The model conversion command is as follows:
$ model_transform.py \
--model_name yolov5s \
--model_def../yolov5s.onnx \
--input_shapes [[1,3,640,640]] \
--mean 0.0,0.0,0.0 \
--scale 0.0039216,0.0039216,0.0039216 \
--keep_aspect_ratio \
--pixel_format rgb \
--output_names 350,498,646 \
--test_input../image/dog.jpg \
--test_result yolov5s_top_outputs.npz \
--mlir yolov5s.mlir
The main parameters of model_transform.py are explained as follows (for a complete introduction, please refer to the user interface chapter of the TPU-MLIR Development Reference Manual):
Parameter name |
Required |
Description |
|---|---|---|
model_name |
Yes |
Specify the model name |
model_def |
Yes |
Specify the model definition file, such as .onnx or .tflite or .prototxt file |
input_shapes |
No |
Specify the shape of the input, for example [[1,3,640,640]]; two-dimensional array, can support multiple input situations |
input_types |
No |
Specify the type of input, for example int32; multiple inputs are separated by,; if not specified, it defaults to float32 |
resize_dims |
No |
The dimensions of the original image after resizing; if not specified, it will be resized to the input size of the model |
keep_aspect_ratio |
No |
Whether to maintain the aspect ratio when Resize, the default is false; when set, it will fill 0 for the insufficient part |
mean |
No |
The mean value of each channel of the image, the default is 0.0,0.0,0.0 |
scale |
No |
The ratio of each channel of the image, the default is 1.0,1.0,1.0 |
pixel_format |
No |
Image type, can be rgb, bgr, gray, rgbd, the default is bgr |
channel_format |
No |
Channel type, for image input can be nhwc or nchw, non-image input is none, the default is nchw |
output_names |
No |
Specify the name of the output; if unspecified, the output name from the model will be used. Upon specification, the designated name will serve as the output. |
test_input |
No |
Specify the input file for verification, which can be an image or npy or npz; if not specified, no correctness verification will be performed |
test_result |
No |
Specify the output file after verification |
excepts |
No |
Specify the names of the network layers that need to be excluded from verification, separated by, |
mlir |
Yes |
Specify the name and path of the output mlir file |
After converting to an mlir file, a ${model_name}_in_f32.npz file will be generated, which is the input file of the model.

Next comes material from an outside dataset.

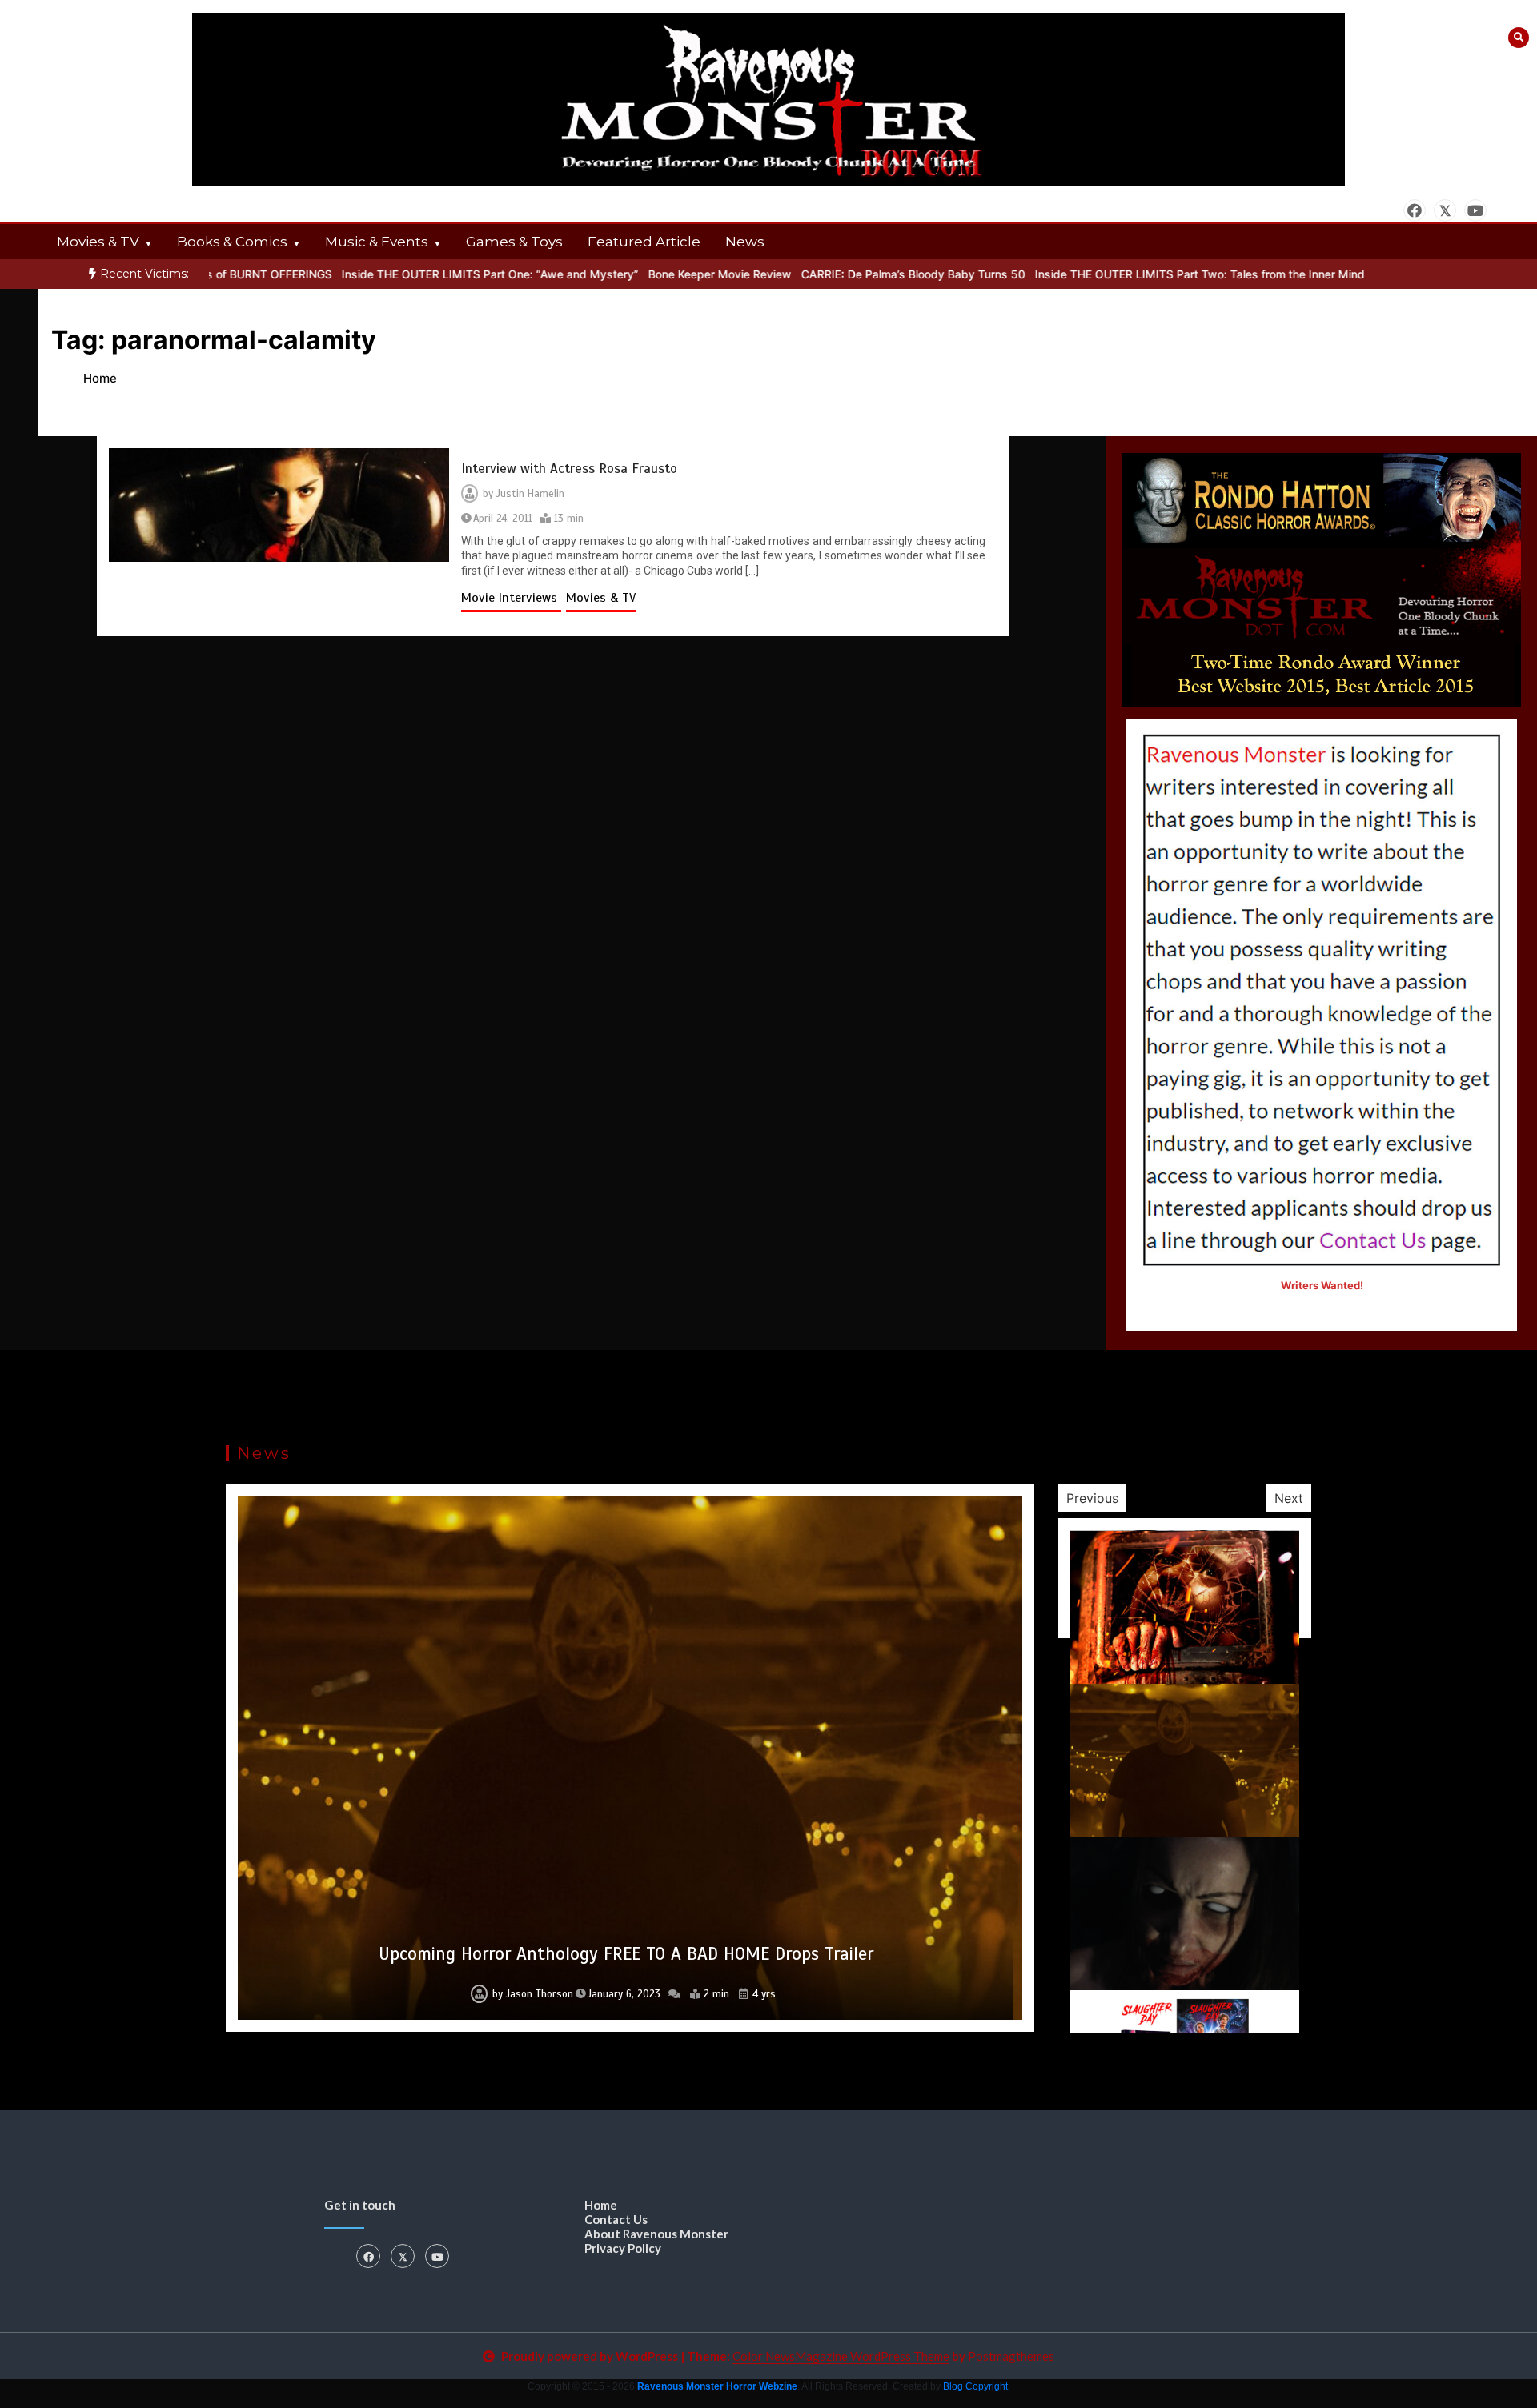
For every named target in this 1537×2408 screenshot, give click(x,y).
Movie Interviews (511, 598)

Convert the mlir file to an f32 bmodel, the operation method is as follows:
$ model_deploy.py \
--mlir yolov5s.mlir \
--quantize F32 \
--processor bm1684x \
--test_input yolov5s_in_f32.npz \
--test_reference yolov5s_top_outputs.npz \
--tolerance 0.99,0.99 \
--model yolov5s_1684x_f32.bmodel
The main parameters of model_deploy.py are explained as follows (for a complete introduction, please refer to the user interface chapter of the TPU-MLIR Development Reference Manual):
Parameter name |
Required? |
Description |
|---|---|---|
mlir |
Yes |
Specify the mlir file |
quantize |
Yes |
Specify the default quantization type, support F32/F16/BF16/INT8 |
processor |
Yes |
Specify the platform the model will use, support bm1684x/bm1684/cv183x/cv182x/cv181x/cv180x |
calibration_table |
No |
Specify the path of the calibration table, which is required when there is INT8 quantization |
tolerance |
No |
Represents the error tolerance of the similarity between the results of MLIR quantization and the results of MLIR fp32 inference |
test_input |
No |
Specify the input file for verification, which can be an image or npy or npz; it can be not specified, and no correctness verification will be performed |
test_reference |
No |
Reference data for verifying the correctness of the model (using npz format). It is the calculation result of each operator |
compare_all |
No |
Whether to compare all intermediate results when verifying correctness, the default is not to compare intermediate results |
excepts |
No |
Specify the names of the network layers that need to be excluded from verification, separated by commas |
model |
Yes |
Specify the name and path of the output model file |
After compilation, a file named yolov5s_1684x_f32.bmodel will be generated.
Note
For specific deployment and testing methods, please refer to 5.1.3.7 Model Performance Testing.